The Epoch Times quoted a report made by the Central News Agency that Ms. Erika Mann, a Member of the European Parliament, published an article in the Wall Street Journal on March 17th, arguing that the European Union should not lift the arms embargo to China. In the article, she stressed that many legislators on both sides of the Atlantic firmly oppose the EU’s intention to lift the embargo.
This article, entitled “They will call us hypocrites”, pointed out the EU’s lifting of the arms embargo is equivalent to flouting the values that the EU stands for. It is also a heavy blow to those people who devoted themselves to promoting democratic reform in China.
Ms. Mann commented, “the European Parliament has made its concerns about China abundantly clear in the past three years. The discussion of the European Parliament last November led to a consensus that Beijing would need to make concrete steps toward human rights improvement before the embargo would be lifted. The European Parliament also specifically called on China to ratify the 1996 U.N. Convention on Civil and Political Rights.”
Many European countries are committed to lifting the embargo. As a key political figure of Germany’s Social Democratic party, Ms. Mann said the rationale for such a move is a mix of pragmatism and real politics and it doesn’t add up to a responsible policy.
She pointed out that these “pragmatists” find no reason why the European ammunition industry should be cut off from winning lucrative weaponry deals while China is striving in building up its military capabilities. In addition, these advocates argue that China has joined the WTO and it should be rewarded for its gradual progress in becoming a ‘normal’ member of the international community.
Some of these advocates also reassure the public that lifting the arms embargo does not mean a sudden flood of European weaponry to China. They claim the new code of conduct will set effective restrictions to prevent transfers of sensitive military goods and technologies. The pragmatists also argue deviously that the increase would not encourage a Chinese attack on Taiwan, since China supposedly already possesses these capabilities.

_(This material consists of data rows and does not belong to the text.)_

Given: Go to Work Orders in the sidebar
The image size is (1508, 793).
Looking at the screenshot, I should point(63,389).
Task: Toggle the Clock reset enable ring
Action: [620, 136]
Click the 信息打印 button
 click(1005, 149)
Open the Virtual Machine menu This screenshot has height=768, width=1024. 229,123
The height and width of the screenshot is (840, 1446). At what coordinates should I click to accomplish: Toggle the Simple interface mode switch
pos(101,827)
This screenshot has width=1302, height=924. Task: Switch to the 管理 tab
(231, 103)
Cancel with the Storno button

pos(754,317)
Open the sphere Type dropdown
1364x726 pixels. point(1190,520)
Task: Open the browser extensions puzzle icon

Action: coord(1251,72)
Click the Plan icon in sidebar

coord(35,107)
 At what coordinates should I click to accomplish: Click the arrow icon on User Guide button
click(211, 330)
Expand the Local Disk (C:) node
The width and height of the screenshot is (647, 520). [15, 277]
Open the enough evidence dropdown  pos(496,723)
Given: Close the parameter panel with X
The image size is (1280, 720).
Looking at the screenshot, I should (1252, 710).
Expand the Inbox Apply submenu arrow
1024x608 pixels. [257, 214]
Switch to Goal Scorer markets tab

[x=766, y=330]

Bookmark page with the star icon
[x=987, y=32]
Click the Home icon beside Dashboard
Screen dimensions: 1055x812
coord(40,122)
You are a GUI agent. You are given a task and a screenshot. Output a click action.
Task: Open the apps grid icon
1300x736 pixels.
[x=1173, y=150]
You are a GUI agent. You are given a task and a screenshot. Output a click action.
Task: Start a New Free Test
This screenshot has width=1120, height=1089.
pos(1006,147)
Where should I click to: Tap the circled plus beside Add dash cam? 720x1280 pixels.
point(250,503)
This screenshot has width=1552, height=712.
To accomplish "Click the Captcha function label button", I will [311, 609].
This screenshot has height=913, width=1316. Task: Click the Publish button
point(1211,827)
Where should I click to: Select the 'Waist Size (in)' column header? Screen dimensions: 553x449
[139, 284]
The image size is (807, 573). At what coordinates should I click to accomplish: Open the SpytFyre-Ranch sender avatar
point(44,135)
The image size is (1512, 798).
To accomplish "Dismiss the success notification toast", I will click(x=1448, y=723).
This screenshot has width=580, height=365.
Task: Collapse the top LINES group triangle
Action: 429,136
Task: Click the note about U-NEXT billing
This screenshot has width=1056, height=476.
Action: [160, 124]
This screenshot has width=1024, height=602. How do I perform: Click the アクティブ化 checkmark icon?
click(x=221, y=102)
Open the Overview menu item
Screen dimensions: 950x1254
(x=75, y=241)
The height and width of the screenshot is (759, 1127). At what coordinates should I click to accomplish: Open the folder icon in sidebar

These pragmatists also say that arms exports from countries like Germany are always subject to the strict control of national legislation. The message they try to deliver is, “nothing very serious will change, but lifting the embargo will be symbolically important.”
Ms. Erika Mann stressed that this symbolism, in her view and those of her colleagues, is the very reason why the arms embargo must be kept in force. In an open letter that she wrote to the German Chancellor Gerhard Schroder with three other German Members of the European Parliament, she said, “although the European Union consists of twenty-five member states that diversify in many ways, the citizens of the European Union share one set of fervent values: democracy, the rule of law, civil rights and peaceful relationships between nations”.
She continued, “These principles form the foundation for the EU’s growth and prosperity. All of the eight nations of Central and Eastern Europe who joined the EU last year sought membership almost immediately after the fall of the Berlin Wall. Certainly, they wanted to share the EU’s economic opportunities but, equally important, they also wanted to take advantage of the opportunity to set up a political framework dedicated to the promotion of democracy and human values”. She emphasized that if the EU wants to avoid charges of hypocrisy, it must refuse to support regimes that are in open conflict with its core values.